— BEGIN GIVEN TEXT —

In 2015, the MPUC voted to allow for full recovery, including a return, on $415 million of the total plant costs (inclusive of AFUDC), but only allow recovery of the remaining $333 million of costs with no return on this portion of the investment. As a result, Xcel Energy recorded a pre-tax loss of $129 million in the first quarter of 2015, after which the remaining book value of the Monticello project represented the present value of the estimated future cash flows.

2017 and 2018 TCR Filing — In November 2017, NSP-Minnesota submitted a TCR filing with the MPUC, requesting a combined recovery of approximately $110 million of transmission investment costs not included in electric base rates for 2017 and 2018. In accordance with NSP-Minnesota’s most recent electric rate case, three CapX2020 transmission projects currently included in the TCR rider remain in the rider through the multi-year plan period. NSP-Minnesota has also proposed recovery of one additional project related to grid modernization. An MPUC decision is expected in 2018.

Electric, Purchased Gas and Resource Adjustment Clauses

CIP and CIP Rider — CIP expenses are recovered through base rates and a rider that is adjusted annually. The estimated electric and natural gas incentives for 2017 are expected to be $32 million and $3 million , respectively, based on the approved savings goals in NSP-Minnesota’s CIP Triennial Plan. The plan sets an annual electric goal of saving the equivalent of 1.5 percent of the volume of electric energy sales and an annual natural gas goal of saving 1.0 percent of the volume of gas energy sales. In 2017 the MPUC approved the following for NSP-Minnesota:

The 2016 CIP electric and natural gas financial incentives totaling $48 million and $6 million , respectively; and
The proposed 2017 electric and natural gas CIP riders with estimated 2017 recovery of $59 million of electric CIP expenses and $18 million of natural gas CIP expenses. The proposed recovery through the riders is in addition to an estimated $89 million and $4 million through electric and gas base rates, respectively.

— END GIVEN TEXT —
— BEGIN INFORMATION PROVIDED —

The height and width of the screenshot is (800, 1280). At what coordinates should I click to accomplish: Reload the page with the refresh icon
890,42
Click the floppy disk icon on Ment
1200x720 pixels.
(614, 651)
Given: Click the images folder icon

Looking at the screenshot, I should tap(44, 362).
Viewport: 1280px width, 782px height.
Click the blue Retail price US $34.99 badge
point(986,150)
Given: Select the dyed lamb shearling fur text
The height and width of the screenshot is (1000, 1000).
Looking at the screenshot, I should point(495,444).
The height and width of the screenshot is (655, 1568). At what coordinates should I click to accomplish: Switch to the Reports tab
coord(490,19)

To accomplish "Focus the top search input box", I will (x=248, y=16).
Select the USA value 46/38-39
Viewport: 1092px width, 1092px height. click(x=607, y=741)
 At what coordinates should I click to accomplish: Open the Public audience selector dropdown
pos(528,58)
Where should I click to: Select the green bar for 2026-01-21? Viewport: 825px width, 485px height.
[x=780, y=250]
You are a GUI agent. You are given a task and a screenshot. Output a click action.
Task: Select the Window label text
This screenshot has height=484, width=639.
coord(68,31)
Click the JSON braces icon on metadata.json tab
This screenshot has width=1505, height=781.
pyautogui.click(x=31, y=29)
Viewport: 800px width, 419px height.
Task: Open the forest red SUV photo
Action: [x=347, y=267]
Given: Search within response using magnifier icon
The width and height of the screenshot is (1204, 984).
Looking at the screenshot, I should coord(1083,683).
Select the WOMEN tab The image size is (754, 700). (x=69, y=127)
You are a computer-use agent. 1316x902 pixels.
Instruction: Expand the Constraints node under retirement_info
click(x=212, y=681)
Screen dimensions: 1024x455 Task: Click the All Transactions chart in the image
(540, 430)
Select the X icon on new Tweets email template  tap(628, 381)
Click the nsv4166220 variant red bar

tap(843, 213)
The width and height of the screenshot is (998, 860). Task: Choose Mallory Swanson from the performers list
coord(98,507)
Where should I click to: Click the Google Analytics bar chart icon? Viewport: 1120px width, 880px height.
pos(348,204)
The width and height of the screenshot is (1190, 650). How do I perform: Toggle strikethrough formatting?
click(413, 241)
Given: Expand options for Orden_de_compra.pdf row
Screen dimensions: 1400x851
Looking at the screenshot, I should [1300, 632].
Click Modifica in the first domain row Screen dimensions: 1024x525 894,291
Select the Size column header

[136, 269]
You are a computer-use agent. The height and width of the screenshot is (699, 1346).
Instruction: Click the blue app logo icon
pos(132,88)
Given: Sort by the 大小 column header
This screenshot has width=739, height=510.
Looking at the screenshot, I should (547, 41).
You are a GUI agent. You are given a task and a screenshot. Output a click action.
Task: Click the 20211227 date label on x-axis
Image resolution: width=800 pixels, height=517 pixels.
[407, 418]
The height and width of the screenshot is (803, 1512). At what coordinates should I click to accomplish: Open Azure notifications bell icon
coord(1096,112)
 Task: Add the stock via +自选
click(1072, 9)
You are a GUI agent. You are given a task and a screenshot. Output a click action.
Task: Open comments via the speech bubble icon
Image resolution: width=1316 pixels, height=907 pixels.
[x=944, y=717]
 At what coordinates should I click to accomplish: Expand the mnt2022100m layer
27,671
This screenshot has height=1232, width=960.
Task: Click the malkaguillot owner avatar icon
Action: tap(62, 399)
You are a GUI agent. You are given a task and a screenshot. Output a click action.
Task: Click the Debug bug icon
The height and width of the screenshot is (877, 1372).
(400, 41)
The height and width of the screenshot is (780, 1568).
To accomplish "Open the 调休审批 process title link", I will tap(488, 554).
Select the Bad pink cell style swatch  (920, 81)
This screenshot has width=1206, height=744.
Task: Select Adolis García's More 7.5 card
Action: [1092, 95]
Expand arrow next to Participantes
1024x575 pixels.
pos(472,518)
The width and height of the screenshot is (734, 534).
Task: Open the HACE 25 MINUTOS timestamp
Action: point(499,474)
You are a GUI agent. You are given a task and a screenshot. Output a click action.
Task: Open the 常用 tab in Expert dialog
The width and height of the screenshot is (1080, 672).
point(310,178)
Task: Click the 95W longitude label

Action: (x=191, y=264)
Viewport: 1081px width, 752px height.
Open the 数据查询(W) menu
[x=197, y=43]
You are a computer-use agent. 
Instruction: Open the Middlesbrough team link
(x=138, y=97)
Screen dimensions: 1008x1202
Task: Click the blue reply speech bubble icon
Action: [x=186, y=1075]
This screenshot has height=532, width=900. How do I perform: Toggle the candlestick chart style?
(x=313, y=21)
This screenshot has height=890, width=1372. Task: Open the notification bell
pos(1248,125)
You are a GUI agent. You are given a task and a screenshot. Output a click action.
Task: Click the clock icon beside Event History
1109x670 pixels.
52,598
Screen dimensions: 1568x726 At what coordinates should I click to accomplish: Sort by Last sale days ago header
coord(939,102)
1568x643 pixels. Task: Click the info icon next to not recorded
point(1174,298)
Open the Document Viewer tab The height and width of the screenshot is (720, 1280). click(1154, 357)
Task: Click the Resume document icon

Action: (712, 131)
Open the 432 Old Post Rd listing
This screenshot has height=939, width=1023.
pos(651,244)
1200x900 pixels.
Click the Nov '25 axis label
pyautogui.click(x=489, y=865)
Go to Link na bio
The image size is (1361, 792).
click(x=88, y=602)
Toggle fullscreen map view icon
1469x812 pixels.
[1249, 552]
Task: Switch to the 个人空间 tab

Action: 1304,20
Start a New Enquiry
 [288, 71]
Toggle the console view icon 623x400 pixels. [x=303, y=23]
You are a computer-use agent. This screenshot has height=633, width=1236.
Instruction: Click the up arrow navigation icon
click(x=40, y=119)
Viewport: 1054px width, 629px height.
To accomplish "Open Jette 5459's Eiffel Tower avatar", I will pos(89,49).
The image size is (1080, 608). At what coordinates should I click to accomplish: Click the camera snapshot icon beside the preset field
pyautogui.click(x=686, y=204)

— END INFORMATION PROVIDED —

TASK SET:
(a) In the rate recovery text, what pre-tax loss did Xcel Energy record in the first quarter of 2015?
(b) Print the rate recovery text between "In 2015, the" and "future cash flows.", inclusive.

LIST OF SOLUTIONS:
(a) $129 million

(b)
In 2015, the MPUC voted to allow for full recovery, including a return, on $415 million of the total plant costs (inclusive of AFUDC), but only allow recovery of the remaining $333 million of costs with no return on this portion of the investment. As a result, Xcel Energy recorded a pre-tax loss of $129 million in the first quarter of 2015, after which the remaining book value of the Monticello project represented the present value of the estimated future cash flows.